Il ritorno di Jarmusch è una garanzia di qualità e di coraggio cinematografico, anche se quello che sorprende di più è l’incredibile semplicità dell’opera. Una storia quasi banale, ma straordinaria allo stesso tempo. Jim Jarmusch racconta la vita di un ‘autista di bus Paterson nell’omonima cittadina del New Jersey e la sua monotonia: tutti i giorni sveglia alle 6:10, tutti i giorni lo stesso viaggio, tutti i giorni torna a casa e si prepara per una nuova giornata.
Il protagonista è un Adam Driver maestoso che si divide tra la sua vita esterna e la parte nascosta di se, quella che cerca di far emergere in ogni momento libero della sua giornata: Paterson scrive poesie e, come gli commenta divertita una bambina, è l’unico autista di bus al mondo probabilmente ad amare Emily Dickinson.
Jim Jarmusch sceglie di raccontare una settimana della vita del nostro protagonista, ma non è solo la sua storia ad essere portata sul grande schermo: è quella di ogni singolo passeggero di cui ogni giorno Paterson ascolta le conversazioni, da cui ogni giorno riceve qualcosa arricchendo la noia della routine lavorativa e dando un altro sapore al film.

La vera protagonista però è la poesia, che scorre sullo schermo sotto forma di scritte e non come mera voce. La poesia è visibile e resta impressa sulla pelle dello spettatore che riesce ad entrare profondamente nell’animo del protagonista in un modo che non avrebbe mai ritenuto possibile.
La parte più geniale della narrazione di Jarmusch è che riesce a fare un film che non è commedia, ma neanche dramma: Paterson non vive alcun conflitto, si limita a vivere con un lento e inesorabile scorrere del tempo. La poesia non è conflitto, ma è la vera emozione del protagonista che si manifesta con un tempo narrativo pressoché perfetto: nei momenti fermi della giornata di un autista, come la sosta al capolinea, in cui non accade assolutamente nulla in realtà c’è il tutto, c’è la poesia che esce dai pensieri di Paterson e si manifesta sotto forma di immagini, suoni, sensazioni.

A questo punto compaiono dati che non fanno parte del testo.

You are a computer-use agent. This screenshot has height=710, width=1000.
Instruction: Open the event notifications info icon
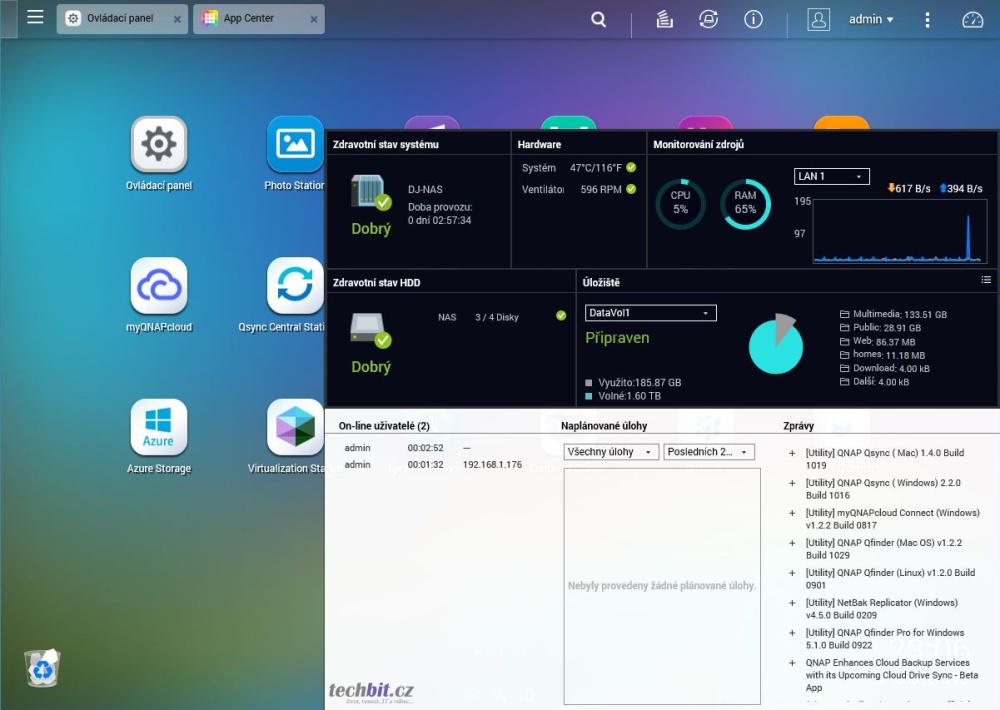(x=753, y=19)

Gli altri protagonisti del film sono l’attrice Golshifteh Farahani e il cane, portato sorprendentemente anche con delle foto in sala stampa che ha regalato risate durante la pellicola essendo parte attiva nella routine della coppia protagonista.

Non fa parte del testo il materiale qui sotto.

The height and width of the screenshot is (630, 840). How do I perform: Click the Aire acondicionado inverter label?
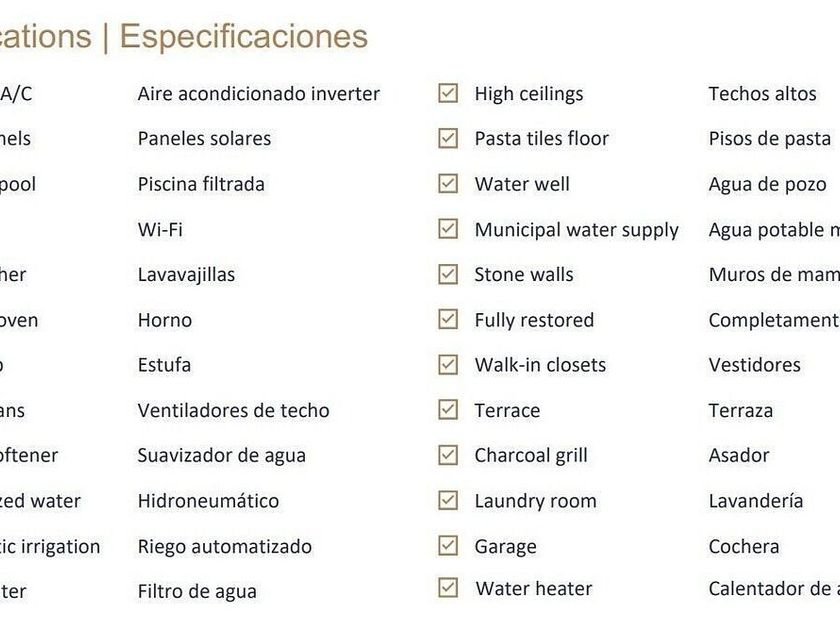(258, 94)
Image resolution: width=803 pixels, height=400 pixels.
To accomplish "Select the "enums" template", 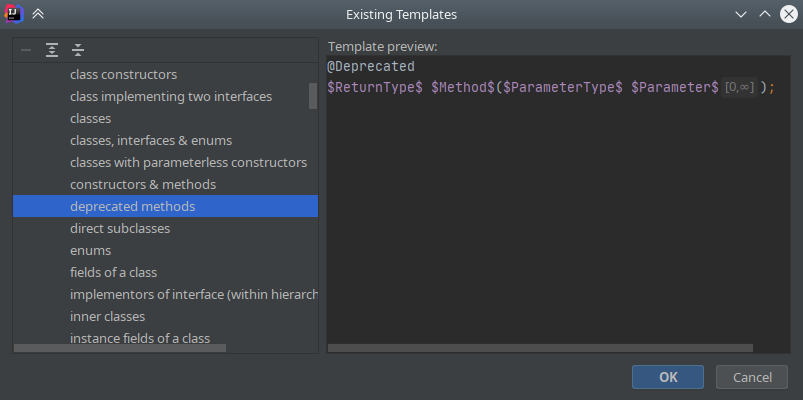I will pos(90,250).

Adam Driver torna dunque ai livelli recitativi di “Hungry Hearts” mostrando di non essere solamente un divo e che la partecipazione a una saga come quella di Star Wars non l’ha cambiato. Jim Jarmusch invece ci mostra come il cinema indipendente sia in grado di regalare delle opere belle e profonde che il cinema di largo consumo non può eguagliare e chissà che il Festival di Cannes non decida di premiarlo finalmente con il riconoscimento più prestigioso.